Parcel A (194 acres, RM7 psf) is immediately adjacent to Bandar Seri Sendayan (BSS), while Parcel B (237 acres, RM4.60 psf) is located 5 km away (Figure #1).
Both parcels will comprise of shops and landed houses with GDV of RM800m and RM760m respectively.
Transforming to net debt… We estimate that the RM107m outlay will cause MCHB to change from net cash to net debt position, but with a still-modest 0.2x net gearing.
Gearing headroom… We also estimate that MCHB still has RM210m of gearing headroom before net gearing reaches the 0.5x mark.
A long wait… MCHB expects the projects to begin to contribute to earnings only in FY15-16 onwards, due to the green field nature of the development, as both parcels of land are still agriculture land.

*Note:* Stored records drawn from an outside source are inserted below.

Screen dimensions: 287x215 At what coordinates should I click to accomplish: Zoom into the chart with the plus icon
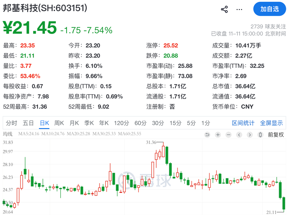coord(217,135)
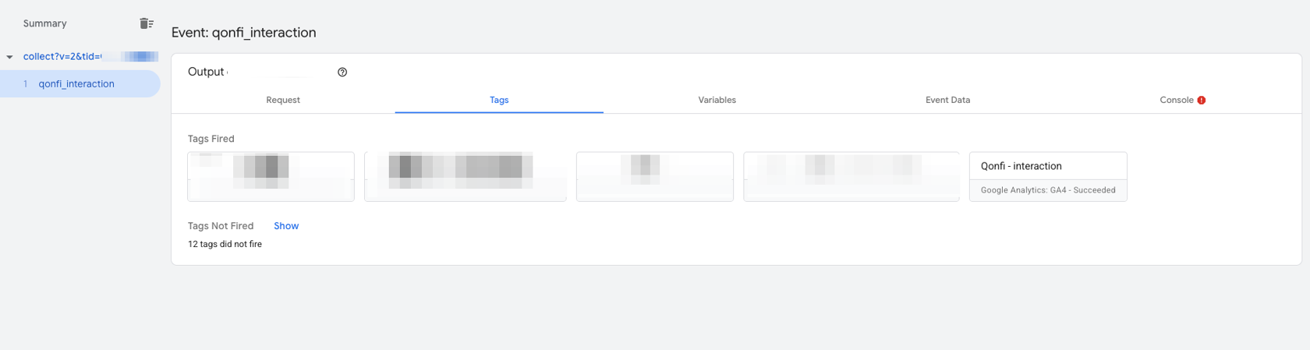Image resolution: width=1310 pixels, height=350 pixels.
Task: Open the fourth blurred fired tag card
Action: [x=852, y=176]
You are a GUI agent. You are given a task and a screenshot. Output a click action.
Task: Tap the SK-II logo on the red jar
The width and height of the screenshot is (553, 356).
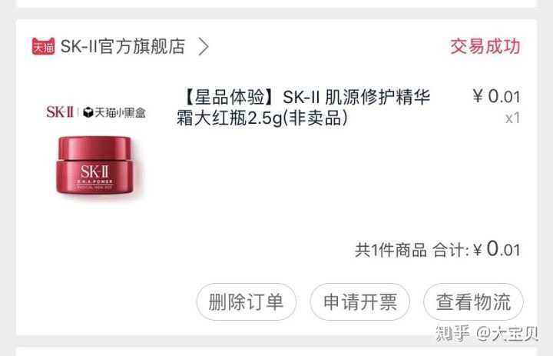pyautogui.click(x=94, y=172)
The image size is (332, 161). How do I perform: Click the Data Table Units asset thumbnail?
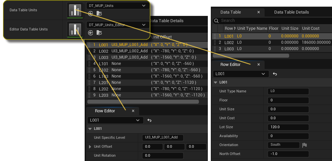point(75,10)
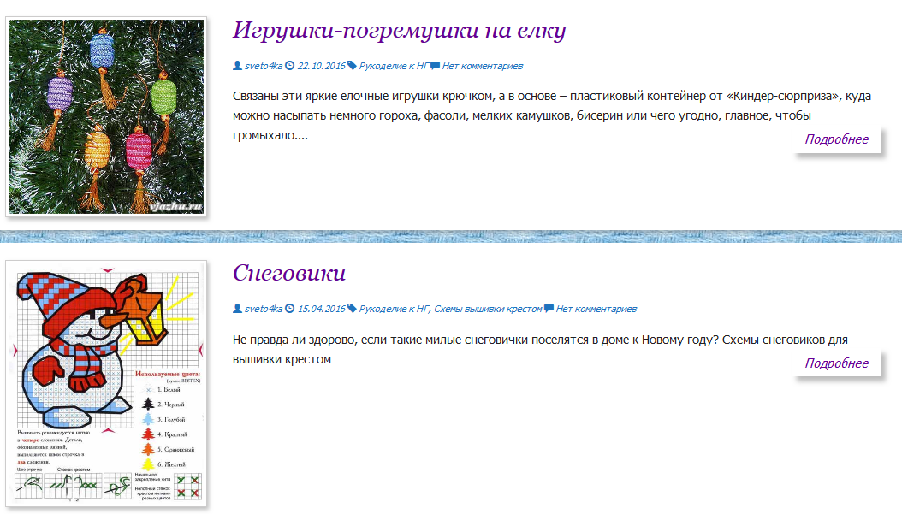Open the Схемы вышивки крестом category

pos(488,309)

RNAV impact… This land acquisition adds 25 sen to our diluted RNAV estimate of MCHB
Great land price… We are positive on the deal as MCHB has secured RM1.5bn in new GDV for itself, whilst land cost makes up less than 7% of GDV, which will translate into strong margins for MCHB.
Enhancing earnings visibility… Whilst the earnings catalyst is somewhat long-dated, this is a major longterm boost for MCHB’s earnings given that it boosts its balance GDV from RM5.0bn to RM6.5bn.
Wheeler dealer…We foresee MCHB will evolve into a dominant developer in the area, similar to YNH in Sitiawan, by continuously acquiring nearby land parcels to continuously expand its township developments. In turn, this will continue to help create population critical mass and cause property values in Seremban to increase.
Concentration risk… However, this also means that MCHB will become even more reliant than ever on the overall economic wellbeing of Seremban.
Slowdown in sales; escalation in construction and raw material costs; downturn in Seremban and Johor.
Maintained.
HOLD
Positives: Offers great exposure to the thriving satellite town of Seremban.
Negatives: Lack of landbank diversification means the company’s fate is completely tied to that of Seremban.
After factoring in the new projects, we revise our TP from RM2.59 to RM2.77 (maintain 25% discount to RNAV).